Sunday in Whitewater brings sunny skies and a high of forty-five.

On this day in 1922, the entrance to King Tut’s tomb was discovered:

British archaeologist Howard Carter and his workmen discover a step leading to the tomb of King Tutankhamen in the Valley of the Kings in Egypt.

When Carter first arrived in Egypt in 1891, most of the ancient Egyptian tombs had been discovered, though the little-known King Tutankhamen, who had died when he was 18, was still unaccounted for. After World War I, Carter began an intensive search for “King Tut’s Tomb,” finally finding steps to the burial room hidden in the debris near the entrance of the nearby tomb of King Ramses VI in the Valley of the Kings.
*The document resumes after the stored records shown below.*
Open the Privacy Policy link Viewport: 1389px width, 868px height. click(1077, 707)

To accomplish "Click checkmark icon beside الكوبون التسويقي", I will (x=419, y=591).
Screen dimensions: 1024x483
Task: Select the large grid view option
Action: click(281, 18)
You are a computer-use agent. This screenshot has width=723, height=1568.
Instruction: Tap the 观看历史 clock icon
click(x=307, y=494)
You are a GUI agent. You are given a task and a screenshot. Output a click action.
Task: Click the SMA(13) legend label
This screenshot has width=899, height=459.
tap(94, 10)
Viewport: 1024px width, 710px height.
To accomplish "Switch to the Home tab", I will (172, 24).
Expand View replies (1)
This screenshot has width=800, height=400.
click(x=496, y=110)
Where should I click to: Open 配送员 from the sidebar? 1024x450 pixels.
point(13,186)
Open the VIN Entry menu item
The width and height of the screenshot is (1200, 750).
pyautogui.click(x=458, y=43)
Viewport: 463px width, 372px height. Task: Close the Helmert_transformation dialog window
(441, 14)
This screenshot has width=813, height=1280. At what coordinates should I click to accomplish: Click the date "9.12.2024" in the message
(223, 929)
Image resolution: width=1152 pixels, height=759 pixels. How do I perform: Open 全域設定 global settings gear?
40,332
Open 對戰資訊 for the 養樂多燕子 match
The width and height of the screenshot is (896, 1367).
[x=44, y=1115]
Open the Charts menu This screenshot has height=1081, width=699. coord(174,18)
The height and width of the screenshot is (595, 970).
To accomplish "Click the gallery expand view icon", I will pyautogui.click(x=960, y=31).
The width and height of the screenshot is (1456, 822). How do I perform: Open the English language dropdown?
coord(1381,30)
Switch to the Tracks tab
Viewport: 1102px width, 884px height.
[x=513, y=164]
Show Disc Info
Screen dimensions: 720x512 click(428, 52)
On November 26, 1922, Carter and fellow archaeologist Lord Carnarvon entered the interior chambers of the tomb, finding them miraculously intact.

Thus began a monumental excavation process in which Carter carefully explored the four-room tomb over several years, uncovering an incredible collection of several thousand objects. The most splendid architectural find was a stone sarcophagus containing three coffins nested within each other. Inside the final coffin, which was made out of solid gold, was the mummy of the boy-king Tutankhamen, preserved for more than 3,000 years. Most of these treasures are now housed in the Cairo Museum.

From Wisconsin, over a century ago today, a business first:

1909 – Nation’s First Commercially Built Airplane
On this date in Beloit, a plane was assembled and built by Wisconsin’s first pilot, Arthur P. Warner. This self-taught pilot was the 11th in the U.S. to fly apowered aircraft and the first in the U.S. to buy an aircraft for business use. Warner used it to publicize his automotive products.[Source: History Just Ahead: A Guide to Wisconsin’s Historical Markers]

Google’s daily puzzle is a sports-entertainment mix: “Who is the only NFL player married to a former million-dollar winner of “Survivor”?”